Type of activity: Pre-scheduled session
Main topic: https://www.mediawiki.org/wiki/Wikimedia_Developer_Summit/2017/How_to_manage_our_technical_debt
The problem
At the moment every change in our operational configuration requires multiple commits in multiple repositories. Even the smallest maintenance on databases/memcached/redis needs a commit to mediawiki-config and a deploy of the code (and in some cases, multiple softwares will need the same). We need a fast, reliable, consistent way of communicating changes in the state of the cluster, e.g. "a database server is offline for maintenance", "the active search cluster in datacenter X".
We already have a system that is used for our load balancers and edge systems, we should expand it to be used for mediawiki-config and most other services.
Expected outcome
Getting both a buy in and gathering requirements from stakeholders; if there is time left, discuss a possible implementation route.
Current status of the discussion
There was some discussion on this topic at the TechOps offsite.
The current implementation idea is, broadly speaking:
- Have the information about lists of hosts (databases, etc) used by mediawiki (that we usually find in wmf-config/ProductionServices.php or in wmf-config/db-$site.php) managed in etcd via conftool/puppet
- have confd running on all the interested nodes and watching etcd (possibly, at regular intervals instead than continuously, depending on etcd's performance). That will write templated files on the host (the format of whose should be decided)
- Either parse this output from wmf-config/CommonSettings.php where we currently include those files, or have a hook that stores that data into HHVM's APC (some caveats apply)
- For other services, by default we could output a json file that could be parsed (possibly without needing to restart the service itself)
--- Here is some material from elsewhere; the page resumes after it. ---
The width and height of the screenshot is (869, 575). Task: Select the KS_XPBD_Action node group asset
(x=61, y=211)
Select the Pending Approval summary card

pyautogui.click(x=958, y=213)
There are a lot of things that still need to be addressed, as we didn't define a schema for discovery objects ( e.g. "the url of the mediawiki API cluster I should connect to"), nor we have a consensus on how to read such files nor on what their format should be.
Links
- Interesting blog post by stripe on how they implemented something similar using consul https://stripe.com/blog/service-discovery-at-stripe
- Tasks related to this one T125069 "Create a service location / discovery system for locating local/master resources easily across all WMF applications"